In this article, we use a wind turbine blade factory as an example to show how CRY8124 Acoustic Imaging Camera can help complete a vacuum (negative-pressure) integrity test for a single blade in about 10 minutes.

What Is a Wind Turbine Blade?

Wind turbine blades are the key rotor components that convert wind energy into mechanical power, which is then turned into electricity by the generator. They are typically made of glass-fiber or carbon-fiber composite materials and offer a high strength-to-weight ratio and strong corrosion resistance. The wind turbines you see on mountain ridges, in deserts, or along coastlines rely on these large blades to capture energy efficiently.

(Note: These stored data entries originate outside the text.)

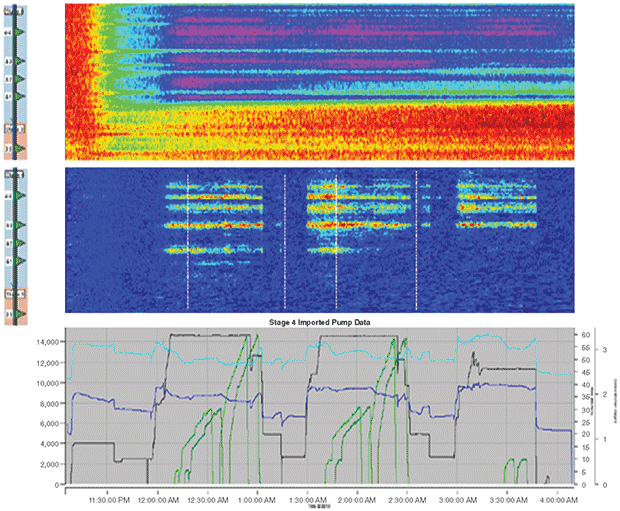Select top label box on lower well track
The width and height of the screenshot is (620, 511).
coord(12,174)
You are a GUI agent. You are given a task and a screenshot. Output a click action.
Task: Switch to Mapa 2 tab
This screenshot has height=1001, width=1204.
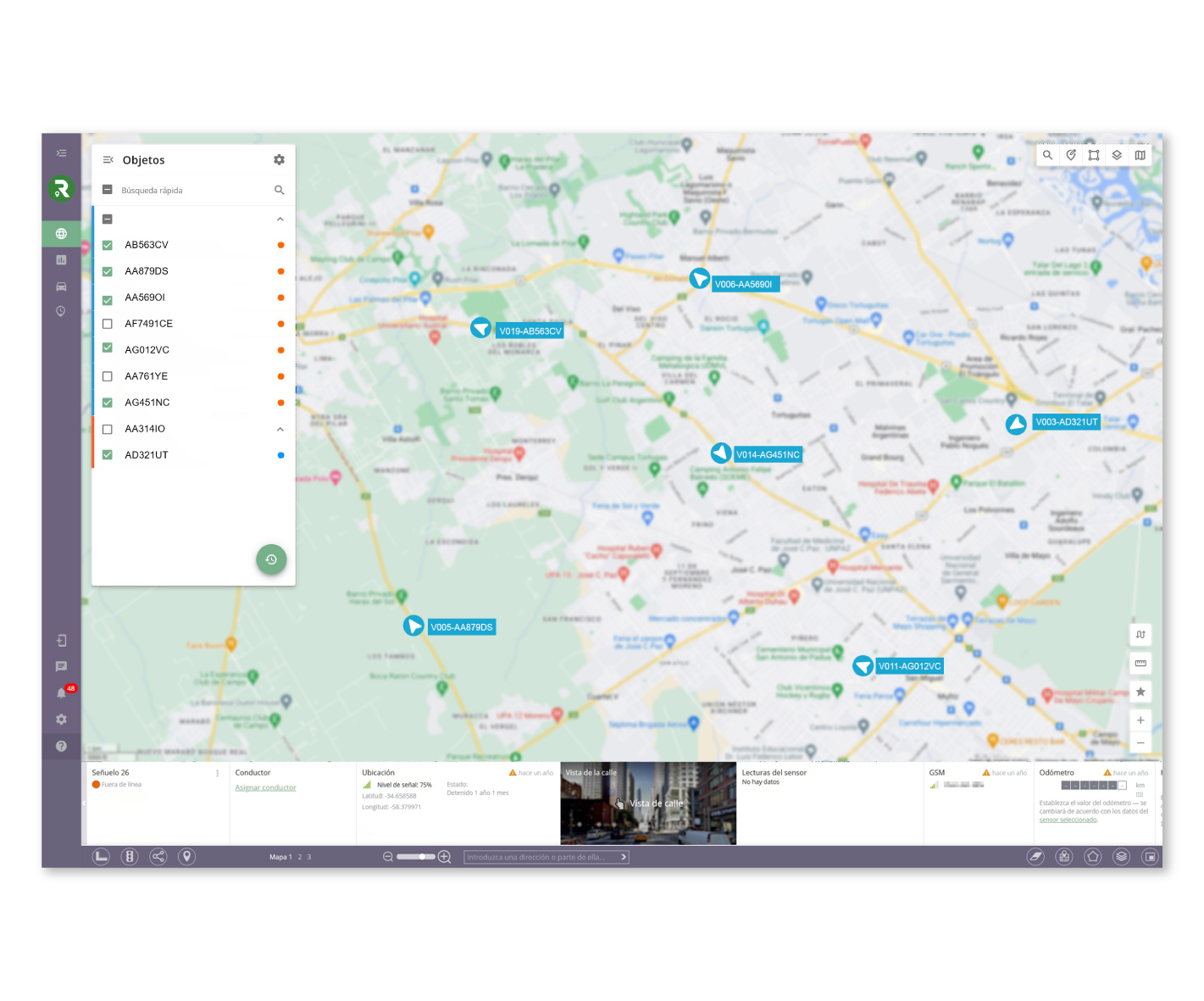pyautogui.click(x=298, y=857)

Why Vacuum Bag Integrity Testing Matters in Vacuum Infusion

In wind turbine blade manufacturing, vacuum bag airtightness during the vacuum infusion process is critical for stable vacuum levels and consistent laminate quality. Even small leaks can lead to process instability, additional troubleshooting time, and rework risk.

A typical workflow looks like this:

1. Preparation: Lay auxiliary materials (release fabric, flow media), seal the blade with vacuum film, block openings with sealing tape, and connect the vacuum pump, lines, and a gauge.

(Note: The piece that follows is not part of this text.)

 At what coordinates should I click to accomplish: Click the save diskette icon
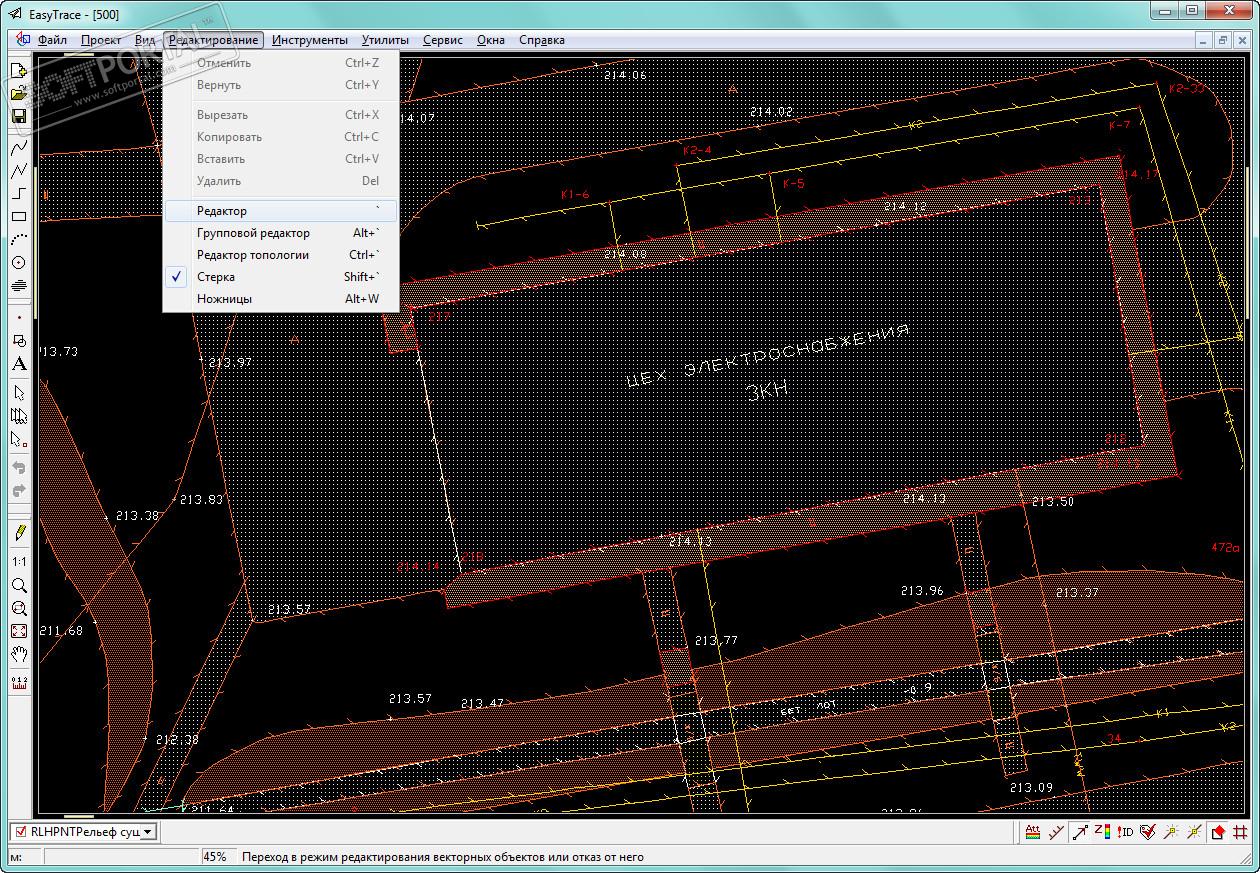click(18, 116)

2. Evacuate to target vacuum: Start the pump and ramp to the process-defined vacuum level. If the target cannot be reached or keeps drifting, check high-risk areas first (especially sealant joints).

3. Vacuum hold & leak check: After reaching the specified vacuum level, turn off the pump and begin the hold phase (typically 10–30 minutes). Confirm the vacuum loss stays within your acceptance limit. If there is a leak, the vacuum level will drop noticeably—locate the leak point and repair it promptly.

4. Repair, re-test, document: Mark the leak points, replace any damaged vacuum film, and reseal the leaking areas. After repair, repeat evacuation and the vacuum hold test until the system meets the acceptance criteria, then document the results before proceeding to the next step.

Common Challenges in Wind Turbine Blade Vacuum Bag Testing

• A single blade can be 60–100 m long, creating a large sealing perimeter—so leak hunting can push the test beyond 30 minutes.
• Dense laminate around the blade root makes leaks harder to locate with traditional methods.
• Manual checks are slow and operator-dependent, leading to inconsistent results across shifts.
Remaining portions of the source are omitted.